Time To Ditch Exchange Server for Exchange Online?

"The exploitation of Exchange server vulnerabilities has been a favorite of cybercriminals looking to get into targeted infrastructure since Q1 2021...The past year’s vulnerabilities have made [Exchange servers] perfect targets... so they should be carefully audited and monitored for hidden implants" - Pierre Delcher, Kaspersky security researcher comments.

Microsoft is well aware of the problem Kaspersky highlights - postponing the next version of Exchange from 2021 to 2025, so there's more time to beef up security in response to "state sponsored threat actors targeting on-premises Exchange servers."

What has Microsoft been doing with that extra development time?
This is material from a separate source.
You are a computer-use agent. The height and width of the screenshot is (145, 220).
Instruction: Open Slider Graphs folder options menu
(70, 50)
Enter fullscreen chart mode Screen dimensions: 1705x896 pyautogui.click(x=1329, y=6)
It released out-of-band security updates, created a one-click migration tool that's now part of Exchange Server, added AMSI (Anti-Malware Scan Interface) integration and made it easier to install security updates. But that may not be enough.
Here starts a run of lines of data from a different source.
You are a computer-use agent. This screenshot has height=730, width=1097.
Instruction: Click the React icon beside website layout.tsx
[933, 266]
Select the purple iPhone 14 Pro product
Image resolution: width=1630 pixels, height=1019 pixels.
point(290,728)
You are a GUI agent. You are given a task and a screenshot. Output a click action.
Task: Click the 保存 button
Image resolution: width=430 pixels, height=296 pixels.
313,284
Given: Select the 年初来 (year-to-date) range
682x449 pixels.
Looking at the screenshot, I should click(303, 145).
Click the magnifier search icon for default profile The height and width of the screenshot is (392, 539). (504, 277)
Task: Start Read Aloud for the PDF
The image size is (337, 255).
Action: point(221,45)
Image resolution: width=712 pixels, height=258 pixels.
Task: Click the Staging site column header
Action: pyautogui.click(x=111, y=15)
If you currently run your own Exchange server, it's worth seriously considering whether to switch to Exchange Online, the Microsoft hosted version that often comes bundled with Microsoft 365. Besides generous storage quotas, Exchange Online makes security Microsoft's problem to a large extent. 

You are still have some responsibilities, such as keeping offsite backups of your emails. That doesn't have to be difficult. Our Veeam-based cloud backup service is able to backup almost anything to the cloud, including Exchange Online data. 

Many organisations have already made the switch to Exchange Online. To give you one example, a customer of ours made the switch, finding they no longer had to worry about upgrading their Exchange Server. They saw a noticable bump in mail quotas and they put an end to fiddly PST file archiving.

We have also switched from a self-hosted Exchange server to Exchange Online ourselves. To be blunt, no-one in IT - and no-one outside IT - misses our old Exchange server.

Despite Microsoft's best efforts, on-premises Exchange servers are going to remain a major target for hackers as they are used by many large, high-profile organisations able to pay significant ransoms - directly and through cyber-insurance.

If you want to keep your own Exchange server but limit the damage an Exchange compromise would do, one option is to implement Zero-Trust Network Access, so hackers will find it more difficult to use a compromised Exchange Server to attack other servers and devices on your network.

Exchange is under attack and will likely remain under attack. That doesn't have to be your problem.